A Distributed Architecture Proposal for Dispatching and Tracking Emails using Message Queues

Brian Di Croce
6 min readJan 10, 2022

The Idea

You have an application that needs not only to dispatch emails to users, but to keep track of any activity status pertaining to the dispatched emails.

If this idea tickles your Peter Tingle, then you might be interested in reading the following lines.

The Context

While designing Cloudgenda, a digital platform for organizations to easily manage their daily business operations, there was a functional need that sprung out after talking with customers: sending emails to users from within the application.

But that wasn’t the whole story. The application should also persist email activity statuses from whichever third-party email provider (i.e., SendGrid, Postmark, Amazon Simple Email Service, etc.) that supports tracking activity statuses.

An activity status pertaining to an email helps us to answer the following questions:

  • Was the email dispatched?
  • Was the email opened? If so, when?
  • Were any links inside the email clicked?
  • Was the email bounced?

For example, an administrator that logs in to their Cloudgenda account can easily view the activities pertaining to an email sent to a user or a group of users.

When you think about it, sending an email is pretty much like posting a letter to the mailbox. It’s a fire-and-forget, asynchronous process. You send it and assume that all will go well after that point. But what if we can receive some kind of response to as where the email is in its digital adventure? That would help us to answer quite a few important questions: Did my user received the email? How did the user interacted with my email?

The Proposed Solution

Solving this problem isn’t too complex. You mix a few message queues with a spoonful of background services and a pinch of an API (more specifically a webhook), and you’re pretty much done.

The proposed solution is shown in the following diagram:

Architecture diagram to dispatch and track emails in a distributed way.

The object in green is the database and it can be any kind of persistent technology (a relational database such as PostgreSQL or a document-oriented database like MongoDB would be ideal for this scenario).

The object in purple represents a third-party email service provider. One of the requirements for the chosen provider is that it should support tracking mail activities/statuses by providing it a webhook URL of our own. This is pretty much the Hollywood principle in action: Don’t call us, we’ll call you.

The objects in orange represent message queues. In my case, I’m using RabbitMQ both locally for development purposes and on the cloud for the production environment. It’d be best that each queue provides a FIFO mechanism for the input/output of messages. You can also choose another technology for these: Azure Queue Storage, AWS SQS, or even Kafka if you have the time and a need for it. Regardless, there are three queues in action here:

  1. A Mailbox queue which acts as a drop box for mail messages. Think of it as a real mailbox on your street. It’s pretty much the same concept. You drop a mail message on it, and you continue living your beautiful life.

────

Job A =>
Can you write out the article's passage that begins at the words "Solving this problem" and stops after "pretty much done.", swapping "spoonful" for "dash"?
Job B =>
According to the article, which message queue technology does the writer use both for local development and in production?
The material that comes next has no role in any of this.

Information supplied =>
────

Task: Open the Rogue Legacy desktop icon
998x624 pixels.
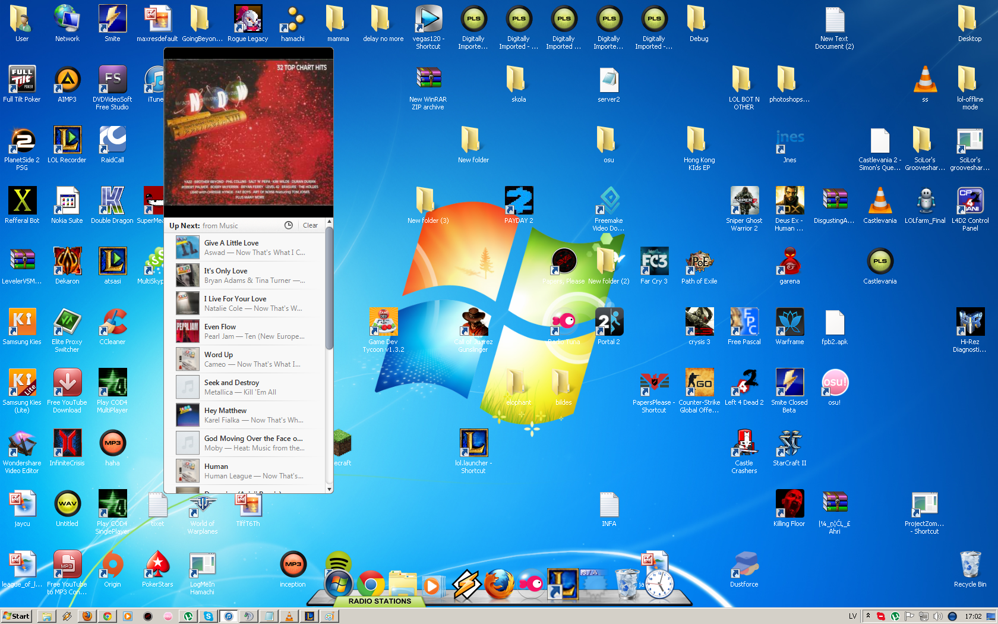Action: (248, 20)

────

Worked solution A =>
Solving this problem isn’t too complex. You mix a few message queues with a dash of background services and a pinch of an API (more specifically a webhook), and you’re pretty much done.

Worked solution B =>
RabbitMQ